= What to work on =
Give again, exactly as written, the lines of the records below from the line with "Where should I" to the line with "Bookmark the Leitugas tweet". Both end lines count; pictures do not.

(Stored data)
=-=-=-=-=
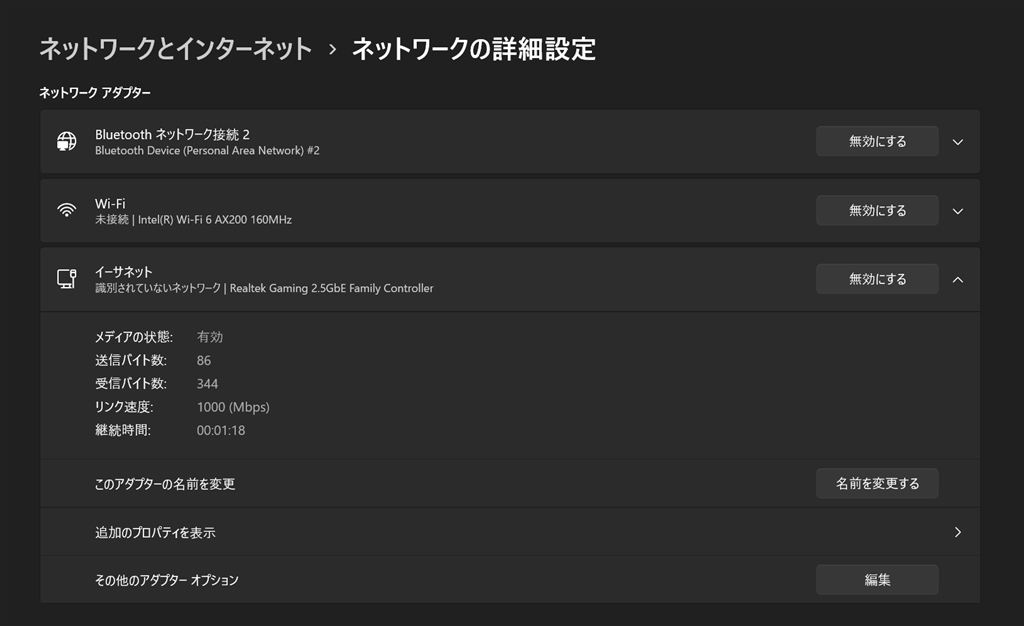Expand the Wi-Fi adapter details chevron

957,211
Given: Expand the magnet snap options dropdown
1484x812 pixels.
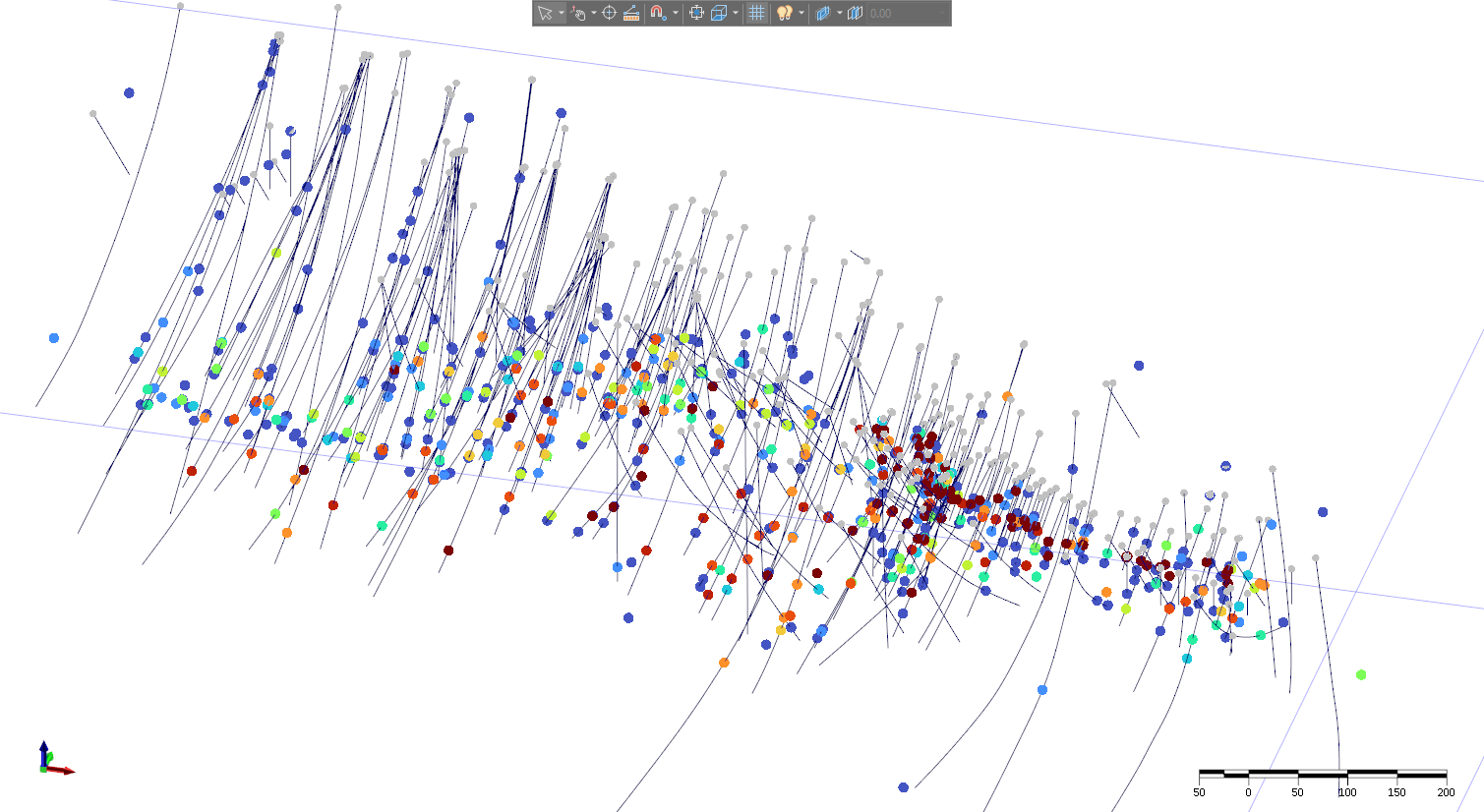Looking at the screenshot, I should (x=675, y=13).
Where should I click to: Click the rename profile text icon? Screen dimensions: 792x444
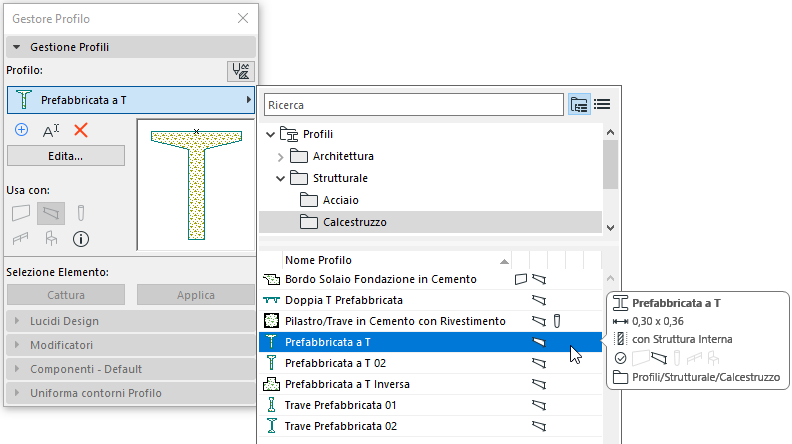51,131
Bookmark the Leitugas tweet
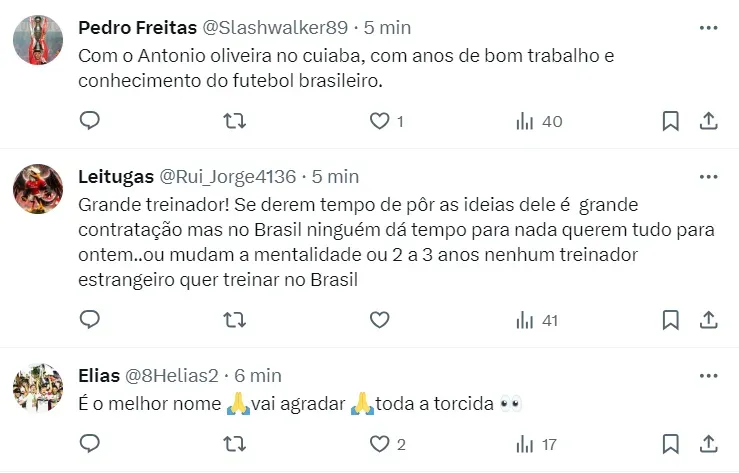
=-=-=-=-=
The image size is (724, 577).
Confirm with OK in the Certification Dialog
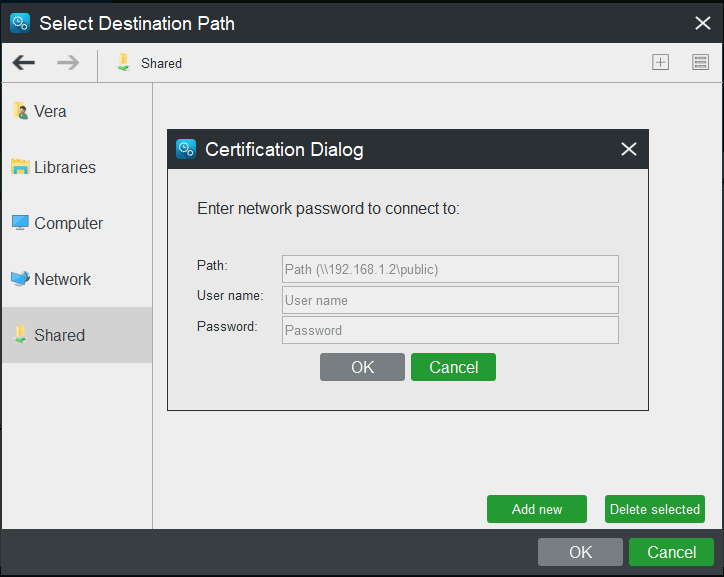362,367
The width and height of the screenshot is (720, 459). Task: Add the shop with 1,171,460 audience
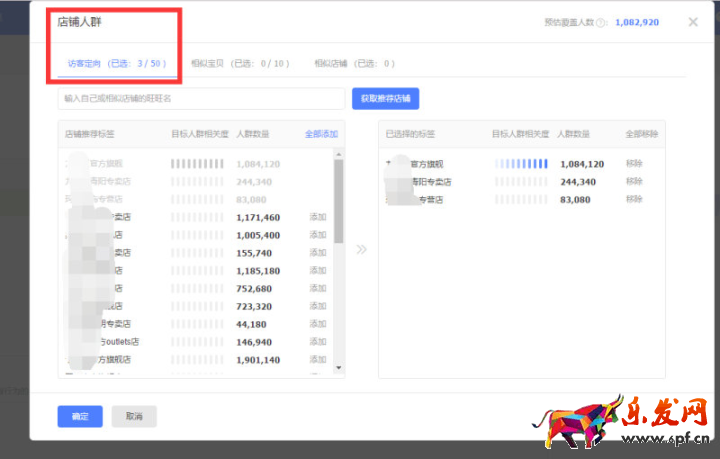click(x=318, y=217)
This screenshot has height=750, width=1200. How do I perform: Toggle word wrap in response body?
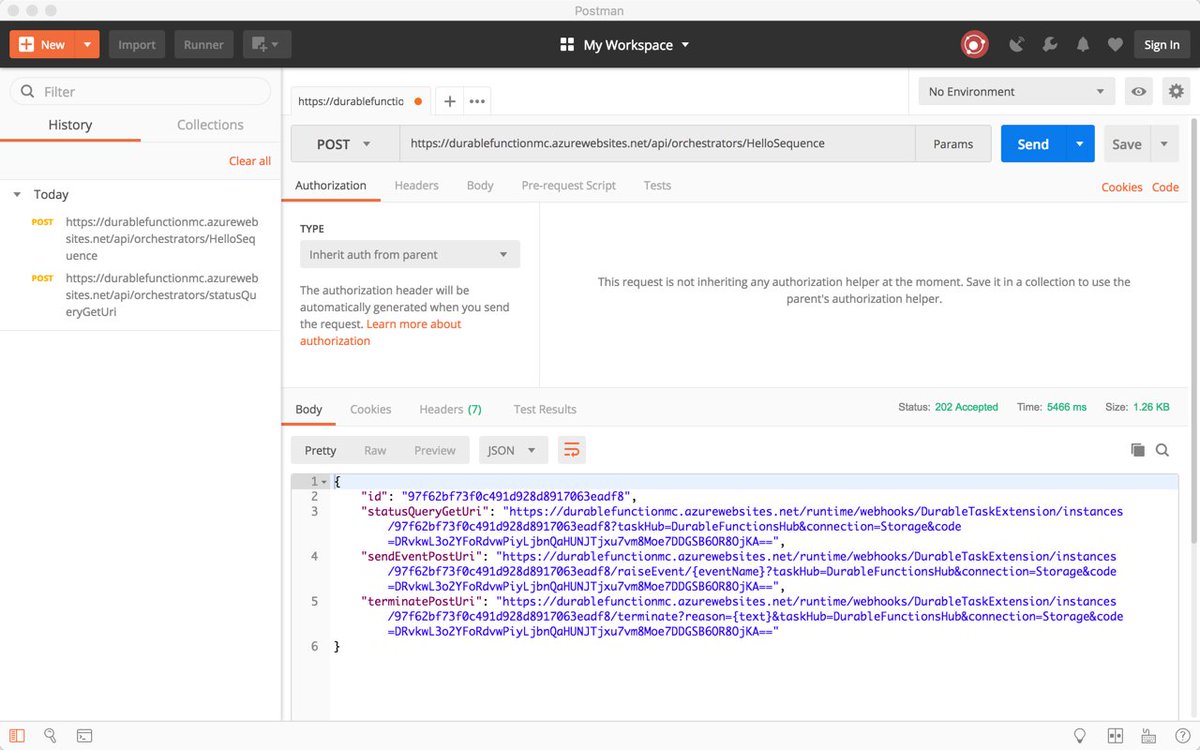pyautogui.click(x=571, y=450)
=-=-=-=-=
= Task result =
Where should I click to: Click the rename profile text icon? Screen dimensions: 792x444
51,131
Bookmark the Leitugas tweet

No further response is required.